Start of Excerpted passage

I saw the Pixar film Elemental this week. It's a story about Element City, where fire people, water people, cloud/air people and earth people all live alongside each other, sometimes uncomfortably. Some things about it work better than others, but it's impossible, I think, not to admire the inventive way it creates its world of flames and bubbles and flowers and puffy clouds, and the way all those things make up the characters it's about. On top of that, those characters live in a world of smoke, rivers, and all kinds of other — shall we say — earthly delights.

The screening I attended was in 3D. I tend to have mixed feelings about 3D, which can certainly have its impressive "ooh, neat" moments, but which I tend to find more a gimmick than a genuine advantage — despite the fact that these days, it works pretty well. Even as a person who wears glasses and is therefore not perfectly suited to putting 3D glasses over them, I had no trouble with the 3D presentation itself as far as appreciating and enjoying the different layers of visuals.

The problem is that, as you know if you've ever picked up a pair of the RealD glasses that you use for a film like this, it considerably darkens the picture simply because of the 3D technology. You can see it — they are literally dark glasses, and as sunglasses would do, they make the picture look, you know, darker.

Particularly with something like a Pixar movie for kids, and extra-particularly for one that's so dependent on a lively presentation of nature, it's impossible for me to believe I even saw the best version of Elemental. I feel certain that my appreciation of its colorful take on the world would have been, what, 30% greater?, if I had just watched it in a regular 2D presentation.

I've always been a bit of a 3D skeptic — the glasses are fiddly and just become more plastic junk, the gimmicks wear off, it gets distracting, and it introduces more opportunities for technical problems (there were some at my screening). And for a while, I felt like my side was winning the argument — you don't see as many random "but this time it's 3D!" sequels as you did for a while, what with Saw 3D and Piranha 3D and Step Up 3D and so forth.

But one of the places 3D seems to persist is in animated kids' movies, which is the last place it belongs. Why would you want to watch an explosively colorful world unfold while wearing sunglasses? The people who create Pixar films are perfectly able to make those worlds immersive and unforgettable without exploiting a technology that degrades the experience on one level in order to supposedly improve it on another.

Honestly, maybe this is tech that belongs in cheapie horror sequels, where it can be used for jump scares and tricks in a genre that relies on them, rather than in films that are designed to be visually joyful.

Besides, who wants to try to make a squirming kid wear plastic glasses for two hours?

End of Excerpted passage

| Questions |
(A) Quote the part of the essay on seeing Elemental in 3D that begins with the words "The problem is" and ends with "regular 2D presentation.".
(B) Answer these from the essay on seeing Elemental in 3D:
(i) Which four kinds of people live in Element City?
(ii) What brand of glasses is mentioned for watching a film like this one?
(iii) Which three 3D sequels are given as examples?
The data that follows comes from a separate source.

Start of Records provided

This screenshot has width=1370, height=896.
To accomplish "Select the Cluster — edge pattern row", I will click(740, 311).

End of Records provided
Start of Records provided

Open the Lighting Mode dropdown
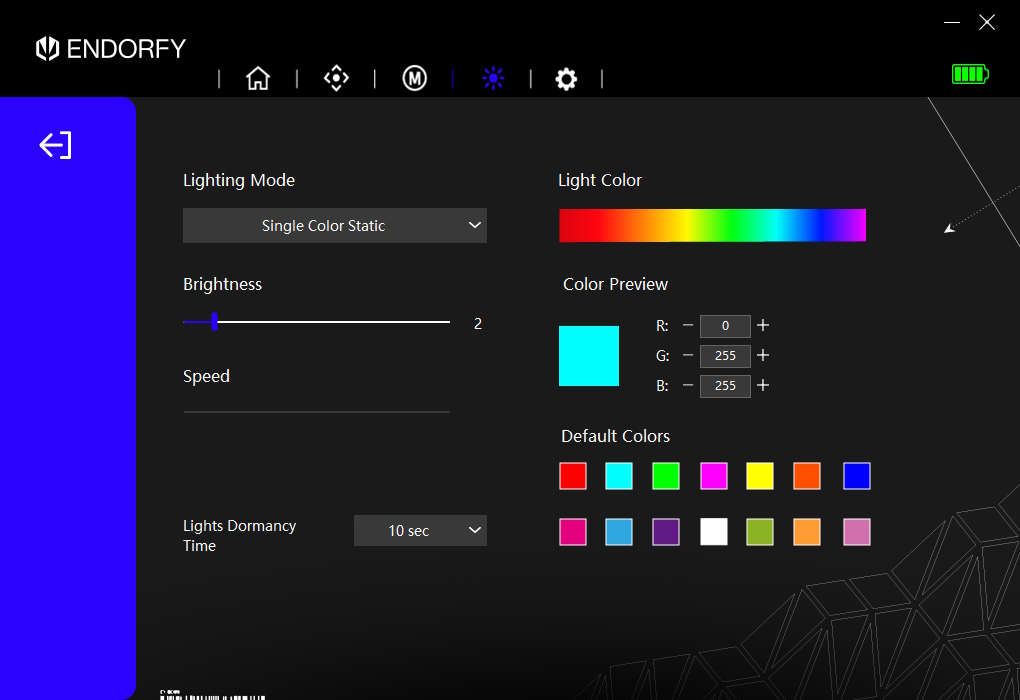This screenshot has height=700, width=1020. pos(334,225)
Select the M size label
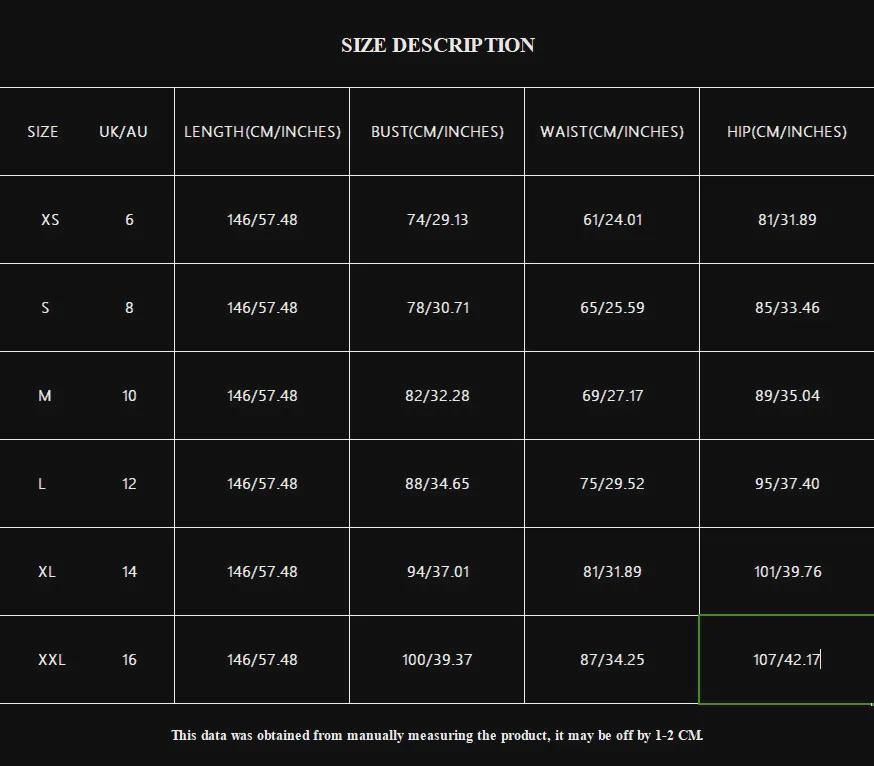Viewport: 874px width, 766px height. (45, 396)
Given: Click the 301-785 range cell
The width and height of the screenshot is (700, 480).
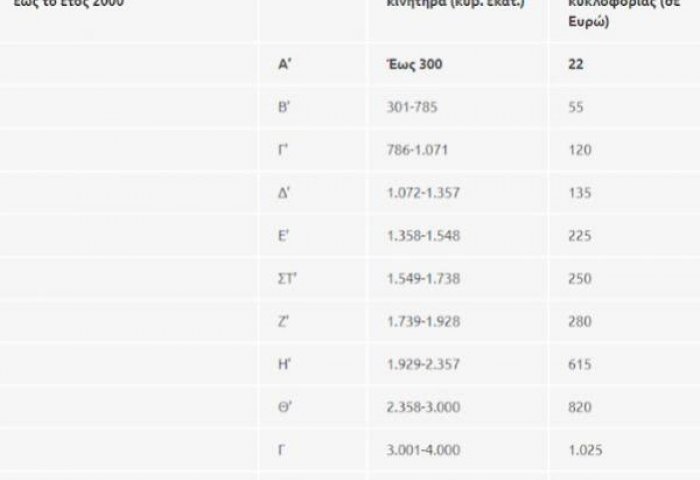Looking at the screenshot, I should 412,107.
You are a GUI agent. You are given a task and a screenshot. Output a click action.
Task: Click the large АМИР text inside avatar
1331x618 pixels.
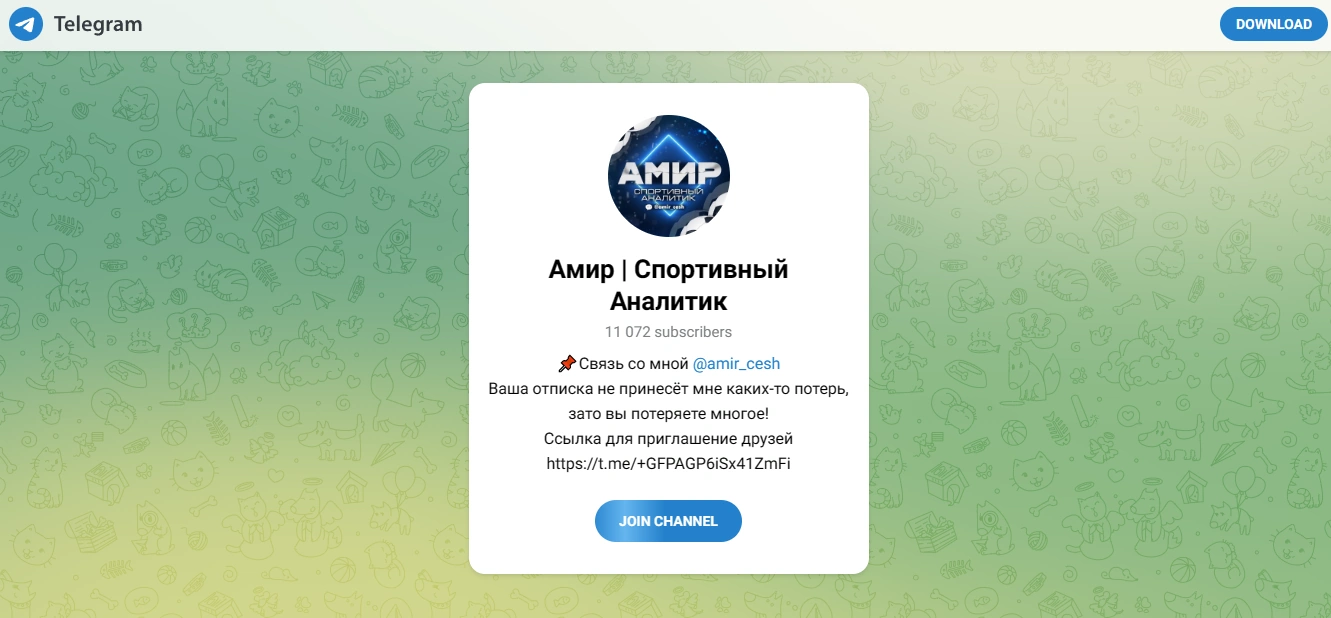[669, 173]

End of Records provided
Start of Records provided

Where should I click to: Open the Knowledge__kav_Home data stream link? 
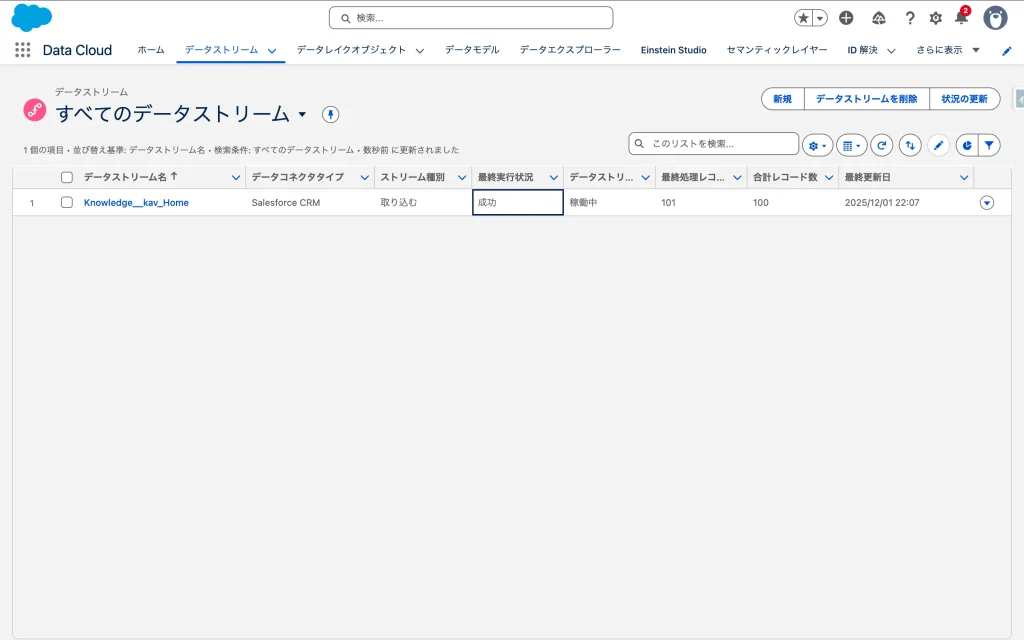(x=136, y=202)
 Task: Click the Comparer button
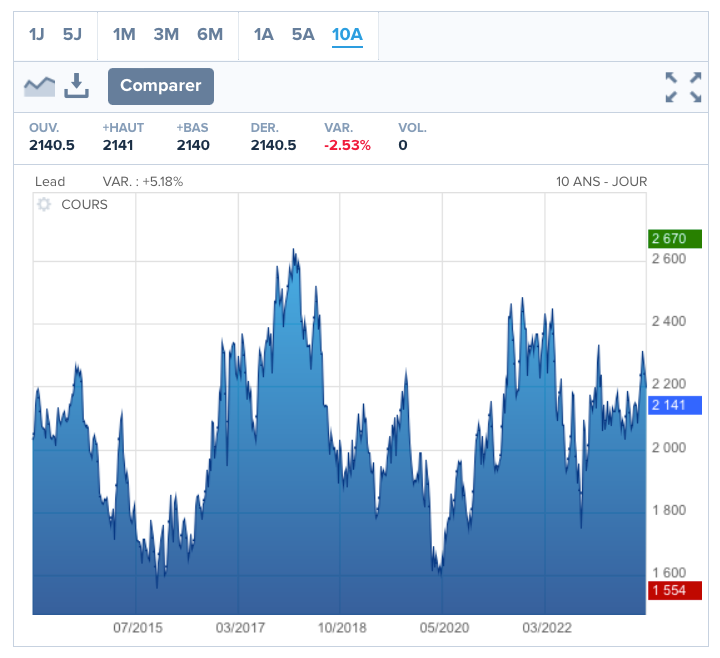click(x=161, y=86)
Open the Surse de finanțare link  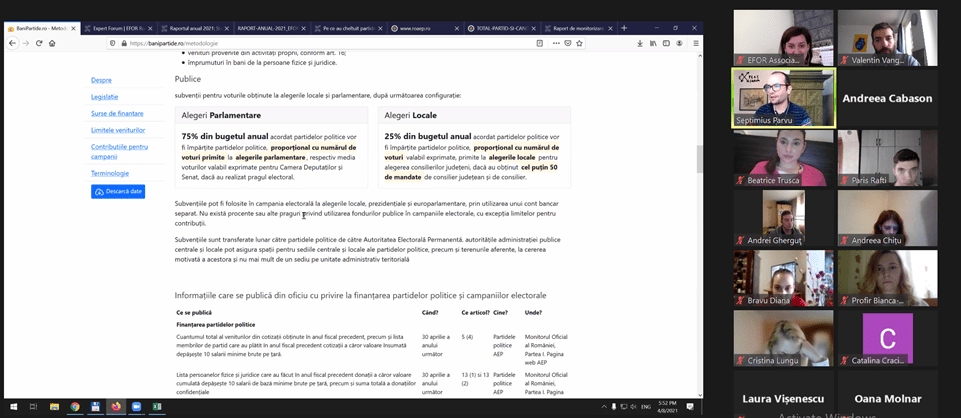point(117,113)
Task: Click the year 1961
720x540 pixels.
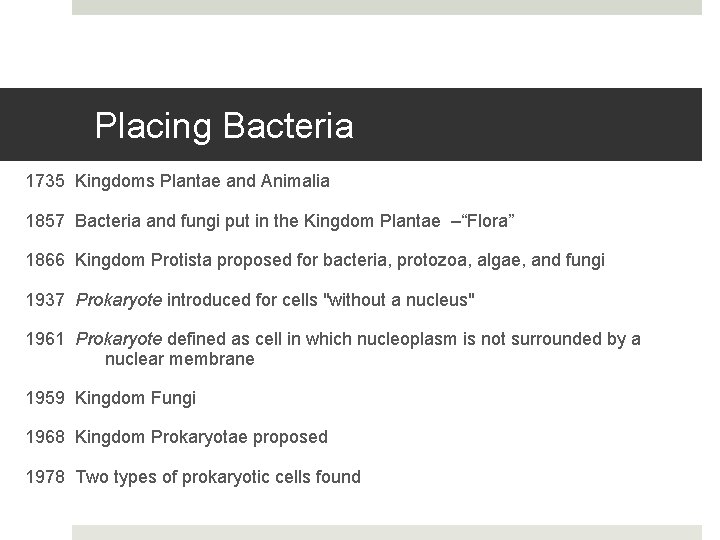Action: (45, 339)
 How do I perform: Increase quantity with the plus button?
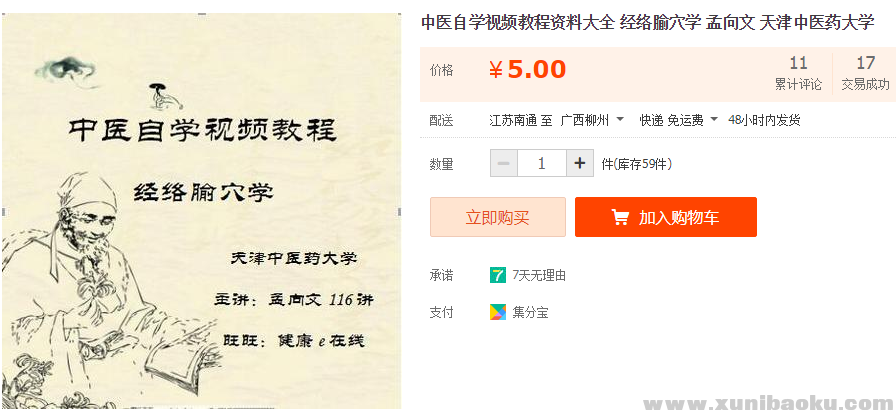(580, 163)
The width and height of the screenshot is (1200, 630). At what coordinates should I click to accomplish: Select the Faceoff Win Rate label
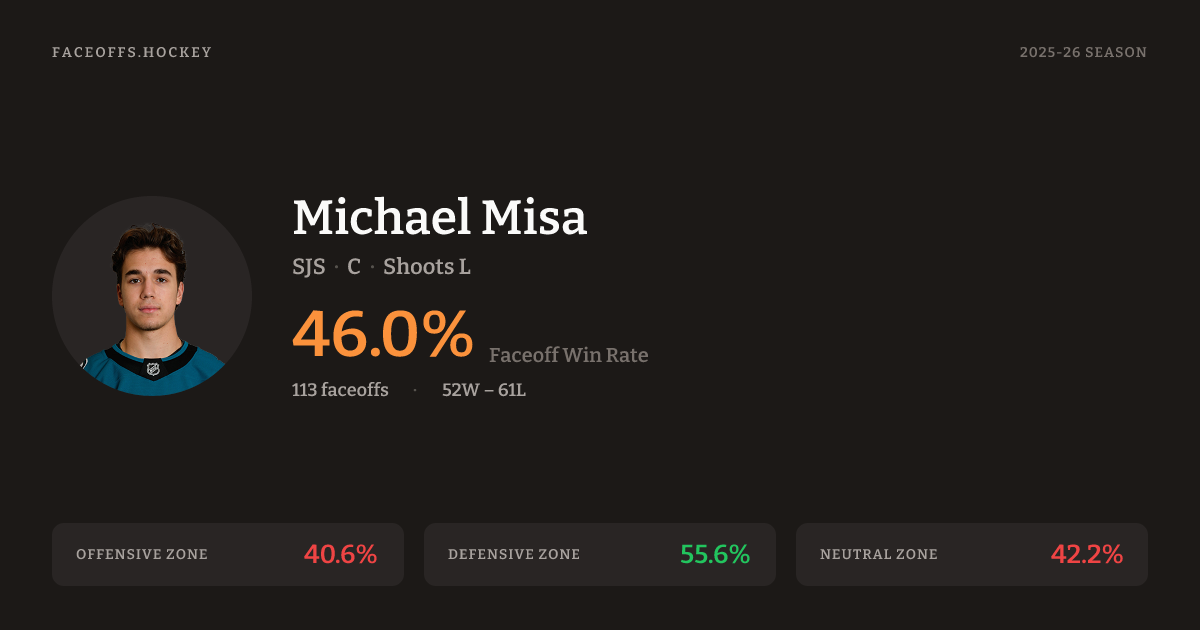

End of Records provided

| Responses to the exercise |
(A)
The problem is that, as you know if you've ever picked up a pair of the RealD glasses that you use for a film like this, it considerably darkens the picture simply because of the 3D technology. You can see it — they are literally dark glasses, and as sunglasses would do, they make the picture look, you know, darker.

Particularly with something like a Pixar movie for kids, and extra-particularly for one that's so dependent on a lively presentation of nature, it's impossible for me to believe I even saw the best version of Elemental. I feel certain that my appreciation of its colorful take on the world would have been, what, 30% greater?, if I had just watched it in a regular 2D presentation.

(B)
(i) Fire people, water people, cloud/air people and earth people.
(ii) RealD.
(iii) Saw 3D, Piranha 3D and Step Up 3D.